NHKBSで見た「若き宗家と至高の三味線〜清元二派88年ぶりの共演〜」が素晴らしく面白いドキュメンタリーでした。


清元といってもその方面にはまったく知識がありませんので、浄瑠璃 清元 義太夫 常磐津 長唄・・・どれがどれやらさえまったくわからないという体たらくで、番組が進む中で清元がどこで唄われるのかもやっと理解したという程度の無知ぶりです。


番組の中で知ったのは清元は88年前に宗家である高輪派と梅派に分裂したということ、両派は長いこと袂を分かったままで、現宗家の延寿太夫と梅派の総領梅吉の努力によって、長い間の確執を乗り越えて一つの舞台に立ったのだそうです。
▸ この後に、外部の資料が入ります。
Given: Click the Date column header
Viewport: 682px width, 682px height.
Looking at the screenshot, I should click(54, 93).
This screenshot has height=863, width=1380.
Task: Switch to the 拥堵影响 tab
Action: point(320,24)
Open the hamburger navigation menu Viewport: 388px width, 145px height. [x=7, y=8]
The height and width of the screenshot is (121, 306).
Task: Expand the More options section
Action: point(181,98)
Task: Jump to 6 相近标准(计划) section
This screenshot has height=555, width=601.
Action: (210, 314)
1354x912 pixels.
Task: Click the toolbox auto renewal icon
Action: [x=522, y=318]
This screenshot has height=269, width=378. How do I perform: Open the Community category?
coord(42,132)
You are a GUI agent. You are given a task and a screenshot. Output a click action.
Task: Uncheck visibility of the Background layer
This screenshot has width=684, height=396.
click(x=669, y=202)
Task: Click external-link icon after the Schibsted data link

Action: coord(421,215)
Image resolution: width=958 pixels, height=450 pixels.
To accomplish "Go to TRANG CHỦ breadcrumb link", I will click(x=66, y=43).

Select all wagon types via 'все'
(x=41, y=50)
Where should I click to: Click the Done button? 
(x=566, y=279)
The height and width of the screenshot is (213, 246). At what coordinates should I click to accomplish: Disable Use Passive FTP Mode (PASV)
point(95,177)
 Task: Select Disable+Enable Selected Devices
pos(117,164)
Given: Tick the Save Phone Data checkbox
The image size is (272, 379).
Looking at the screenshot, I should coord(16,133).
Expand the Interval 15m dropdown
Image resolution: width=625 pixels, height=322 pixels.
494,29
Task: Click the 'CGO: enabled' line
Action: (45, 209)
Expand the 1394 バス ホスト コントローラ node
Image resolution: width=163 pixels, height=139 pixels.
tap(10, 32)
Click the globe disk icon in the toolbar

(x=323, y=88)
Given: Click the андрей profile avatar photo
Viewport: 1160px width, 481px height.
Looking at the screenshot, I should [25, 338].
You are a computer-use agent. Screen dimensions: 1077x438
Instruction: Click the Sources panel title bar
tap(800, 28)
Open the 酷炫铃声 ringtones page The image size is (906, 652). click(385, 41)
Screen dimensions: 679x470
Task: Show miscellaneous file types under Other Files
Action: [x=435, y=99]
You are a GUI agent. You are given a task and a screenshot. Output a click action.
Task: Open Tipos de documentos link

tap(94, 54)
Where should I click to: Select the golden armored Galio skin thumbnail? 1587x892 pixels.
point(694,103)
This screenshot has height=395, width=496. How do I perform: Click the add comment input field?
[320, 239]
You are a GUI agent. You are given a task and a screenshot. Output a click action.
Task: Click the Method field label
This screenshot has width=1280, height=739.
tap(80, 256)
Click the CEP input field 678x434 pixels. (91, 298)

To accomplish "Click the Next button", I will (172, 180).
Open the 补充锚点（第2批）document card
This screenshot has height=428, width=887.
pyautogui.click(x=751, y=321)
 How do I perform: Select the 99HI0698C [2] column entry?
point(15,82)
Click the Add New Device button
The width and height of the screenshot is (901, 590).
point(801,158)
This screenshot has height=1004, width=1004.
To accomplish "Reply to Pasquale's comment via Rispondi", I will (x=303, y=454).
しかしながらそれは、二人が仲良く舞台に立つという単純な図式ではなく、一度は役者の道を志した現宗家が先代の急逝によって若くして宗家を継いだこと、宗家の下に人間国宝が二人もいるという芸の至高と宗家の家柄との微妙な関係、宗家を告ぐべき若き後継者の癌発病、人間国宝の高輪派重鎮と年齢はそれよりも少し上の梅派梅吉の芸の違いとそれ以上に腫れ物に触るような繊細な上下関係、それらが8ヶ月の両派の稽古を通じて揺れ動く姿は小説を読むよりもドキドキするような物語がありました。


そして、それらを乗り越えて最後のクライマックスに到達するためには宗家と梅吉の「このままでは清元のためにならない」というゆるぎない強い意志と、画面の端々に現れるずぶの素人でも釘付けになるような唄と三味線の丁々発止のやりとりが存在していました。頂点にある芸術家たちの芸に人間関係がからんで、それらを吹き飛ばすほどの舞台が出現する感動。芸術の高みの凄さを改めて実感するドキュメンタリーでした。